Ao Negócios, Orlando Caliço diz que a sua intervenção seria extemporânea e a avaliação concreta do caso só podia ser feita pelos responsáveis directos. “Quando me escreveu já não havia uma situação de conflito de interesse para avaliar; e quanto ao potencial acesso a informação privilegiada, essa era uma avaliação que só poderia ser feita pela sua hierarquia que sabia as áreas em que o funcionário trabalhou e estava informada sobre os investimentos, como o próprio escreveu”. O caso acabou arquivado.

Caliço entendeu ainda não haver matéria para reportar à administração, já que, segundo o código de conduta da altura, a confidencialidade consultor-funcionário só deveria ser quebrada face a “risco sério e iminente para a segurança das pessoas ou para a imagem da instituição”. Mesmo tratando-se do BES, optou por não o fazer, uma vez que não tinha matéria para avaliar o risco de abuso de informação privilegiada, defende.


O Banco de Portugal não alinha com esta interpretação. O “regime aplicável em 2014 permitia ao consultor de Ética, fundadamente, levar ao conhecimento do conselho de administração factos susceptíveis de comportar “um risco sério e iminente para a imagem da instituição “, situação que não se verificou, responde fonte oficial ao Negócios quando questionada sobre se esperava ter sido informada em 2014.

Para o Banco de Portugal, Orlando Caliço é um dos que falhou na cadeia, mas não é o único e nem sequer o principal responsável.

### Enunciado da tarefa A
Responda, com base no trecho citado, às perguntas seguintes:
(i) Segundo o código de conduta da altura, em que situação deveria ser quebrada a confidencialidade consultor-funcionário?
(ii) Como terminou o caso?
(iii) Para o Banco de Portugal, Orlando Caliço é o principal responsável?
### Enunciado da tarefa B
Prossiga o trecho sobre Orlando Caliço e o Banco de Portugal a partir da última frase apresentada.

### Dados fornecidos

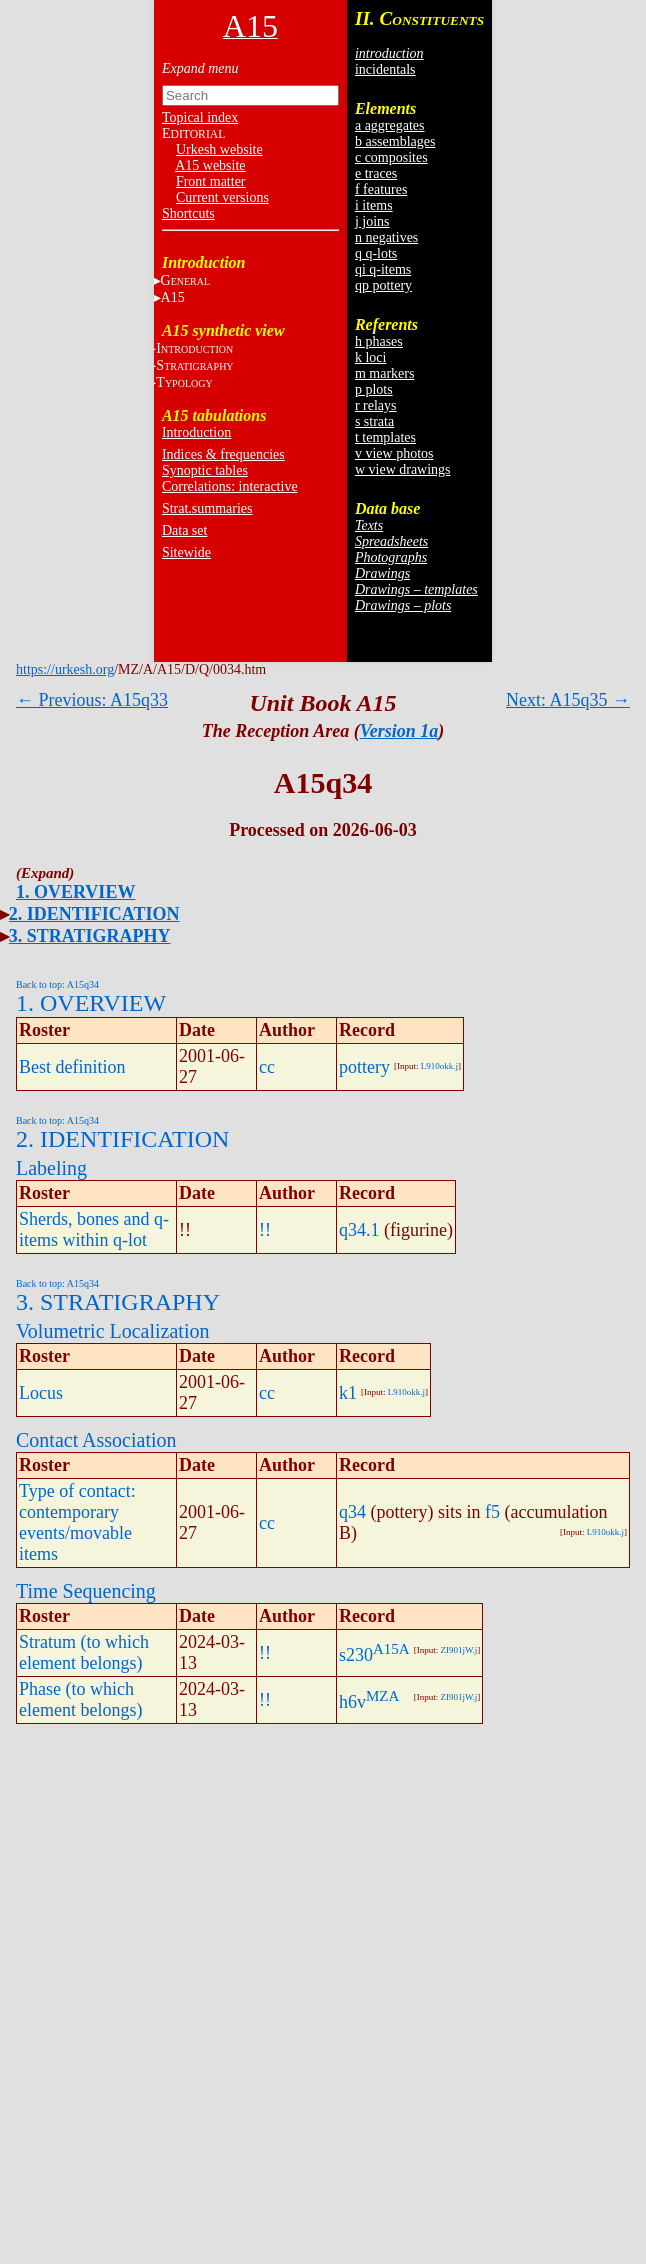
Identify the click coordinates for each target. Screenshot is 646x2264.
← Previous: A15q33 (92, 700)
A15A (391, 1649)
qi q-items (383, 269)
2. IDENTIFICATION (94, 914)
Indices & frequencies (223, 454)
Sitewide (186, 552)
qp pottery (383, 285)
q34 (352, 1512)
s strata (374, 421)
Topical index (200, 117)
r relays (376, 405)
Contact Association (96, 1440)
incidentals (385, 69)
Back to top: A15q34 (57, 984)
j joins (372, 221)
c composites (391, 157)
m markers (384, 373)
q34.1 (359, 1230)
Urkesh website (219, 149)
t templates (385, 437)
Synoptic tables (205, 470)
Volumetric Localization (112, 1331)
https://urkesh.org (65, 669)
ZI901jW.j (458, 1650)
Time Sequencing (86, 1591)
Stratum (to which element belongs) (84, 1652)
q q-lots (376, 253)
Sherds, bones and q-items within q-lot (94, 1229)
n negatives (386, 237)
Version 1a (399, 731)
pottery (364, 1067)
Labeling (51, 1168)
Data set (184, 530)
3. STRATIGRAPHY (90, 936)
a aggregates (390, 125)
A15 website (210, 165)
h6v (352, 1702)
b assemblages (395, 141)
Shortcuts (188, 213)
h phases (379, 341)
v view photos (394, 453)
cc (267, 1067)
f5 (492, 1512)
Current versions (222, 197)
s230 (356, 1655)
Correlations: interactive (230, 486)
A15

* * *

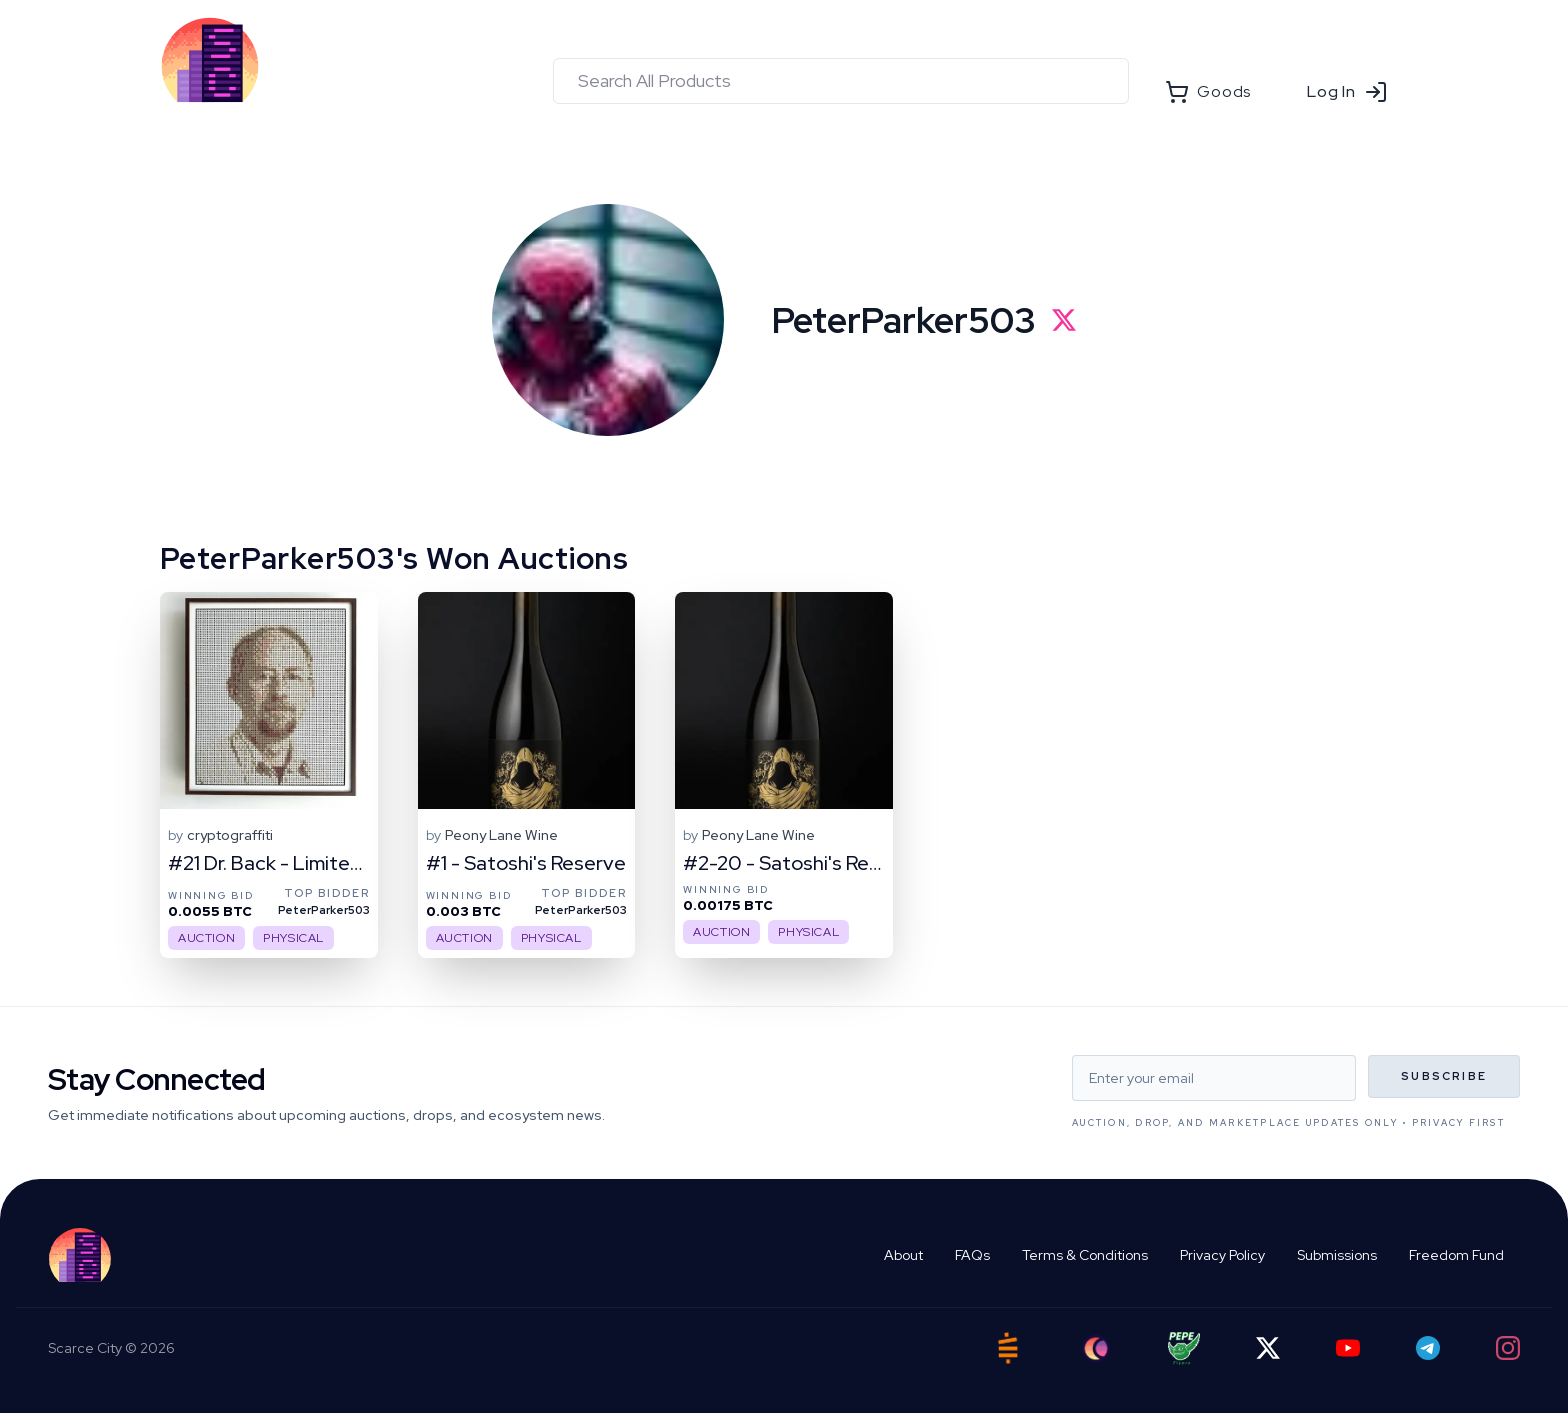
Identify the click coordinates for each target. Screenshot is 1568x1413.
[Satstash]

* * *

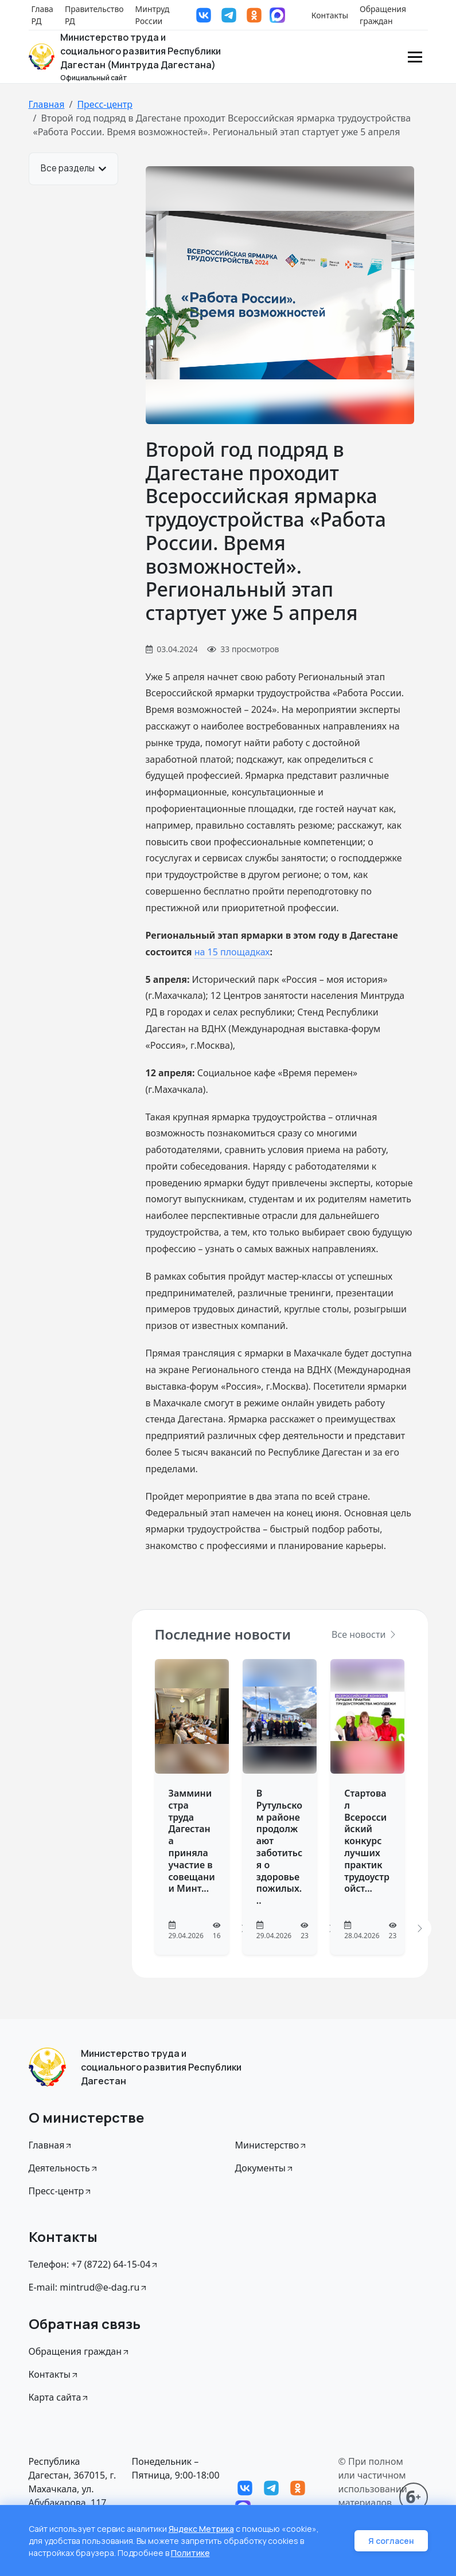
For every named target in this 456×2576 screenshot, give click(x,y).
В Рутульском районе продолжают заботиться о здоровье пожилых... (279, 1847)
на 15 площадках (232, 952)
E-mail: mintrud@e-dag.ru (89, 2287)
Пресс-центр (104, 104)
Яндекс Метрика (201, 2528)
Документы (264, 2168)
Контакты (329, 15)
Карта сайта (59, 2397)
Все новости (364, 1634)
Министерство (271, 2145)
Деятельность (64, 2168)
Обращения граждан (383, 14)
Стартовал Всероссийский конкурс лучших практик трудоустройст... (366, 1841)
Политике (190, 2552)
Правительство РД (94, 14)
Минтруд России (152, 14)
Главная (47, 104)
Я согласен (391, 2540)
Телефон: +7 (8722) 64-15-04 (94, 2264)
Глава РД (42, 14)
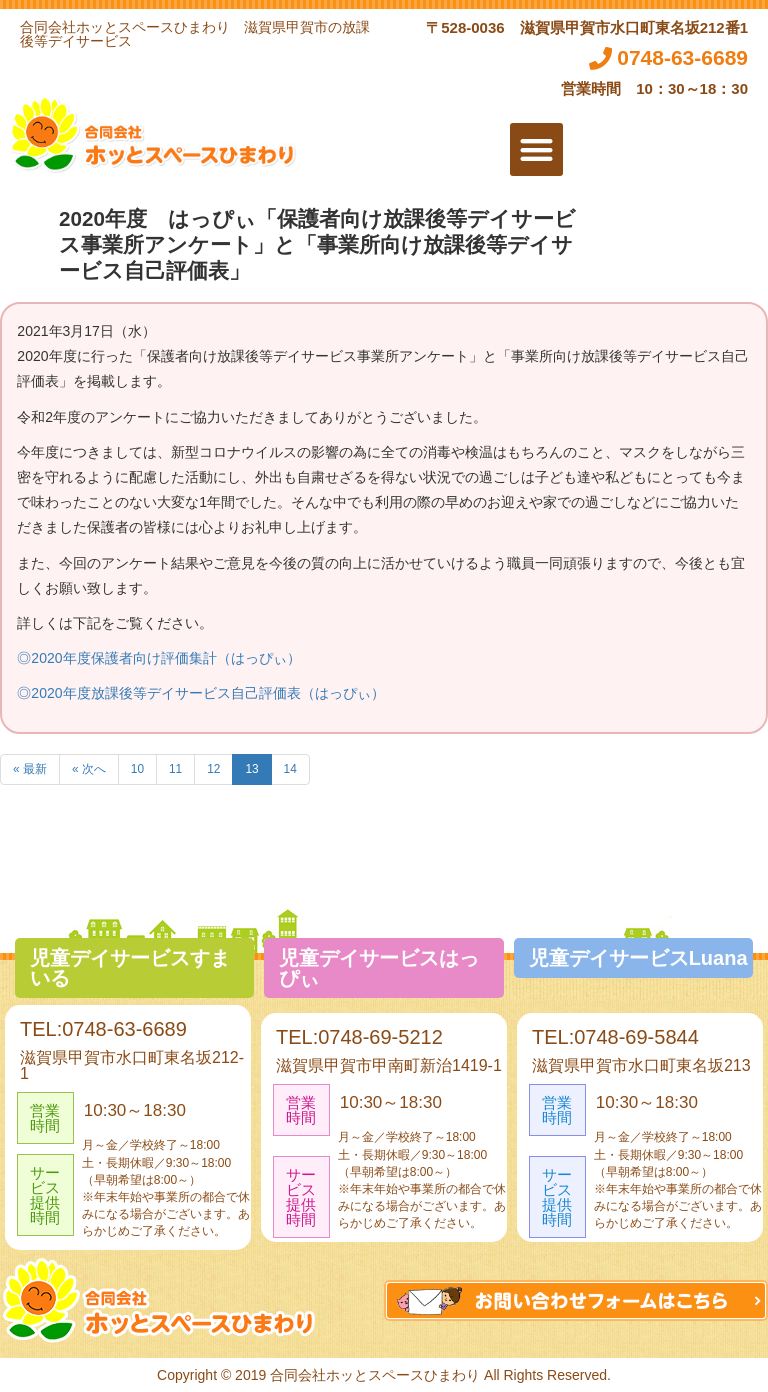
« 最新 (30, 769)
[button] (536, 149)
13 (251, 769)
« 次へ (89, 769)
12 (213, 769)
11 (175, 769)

### Resposta da tarefa A
(i) Perante um "risco sério e iminente para a segurança das pessoas ou para a imagem da instituição".
(ii) O caso acabou arquivado.
(iii) Não. É um dos que falharam na cadeia, mas não é o único nem o principal responsável.

### Resposta da tarefa B
Rui de Carvalho: “o” culpado ou bode expiatório

Em Julho de 2017, já com o Ministério Público envolvido, o conselho de administração transferiu o funcionário para outro departamento e demitiu Rui de Carvalho, passando-o a consultor. A decisão caiu como uma bomba na instituição. Afinal, tratava-se de um dos directores mais respeitados, mesmo por Carlos Costa.

Para as vozes críticas este é um caso onde, face a uma situação difícil que convoca responsabilidades em toda a cadeia de comando, o governador do Banco de Portugal sacrificou um alto quadro para se resguardar a si e ao conselho de administração. É que não terão sido só o consultor de ética e os responsáveis do DMR que desvalorizaram a situação.  Jorge Alves, que entretanto se reformou, terá partilhado toda a informação com o seu director, Rui de Carvalho, mas terá também comentado o caso com José Ramalho, então vice-governador, e que entretanto saiu do banco. Esta alegada troca de informações desafia a ideia de que as operações polémicas eram totalmente desconhecidas da administração.

Jorge Alves, Rui de Carvalho e José Ramalho recusaram-se a fazer comentários ao Negócios, com este último a remeter esclarecimentos para o Banco de Portugal. Fonte oficial da instituição diz que não apurou que tivesse havido um reporte a “qualquer membro do conselho de administração, incluindo ao Dr. José Ramalho, em termos, circunstanciados e de completude, que permitissem uma adequada percepção da gravidade da situação em causa”.

Esta alusão a termos “circunstanciados e de completude” é uma nuance face ao que tinha respondido ao Negócios dias antes, quando garantiu que o conselho de administração foi apanhado de surpresa, mas para o banco não belisca o essencial: “Os factos nunca chegaram ao conhecimento do colectivo do conselho de administração, nem do governador, a não ser em Julho deste ano, cerca de três anos depois da sua ocorrência, o que levou ao conjunto de acções e decisões do conselho de administração”, que incluíram a abertura de um processo de investigação interno, a passagem de Rui de Carvalho a consultor, a sua substituição por Helena Adegas, e a transferência do funcionário.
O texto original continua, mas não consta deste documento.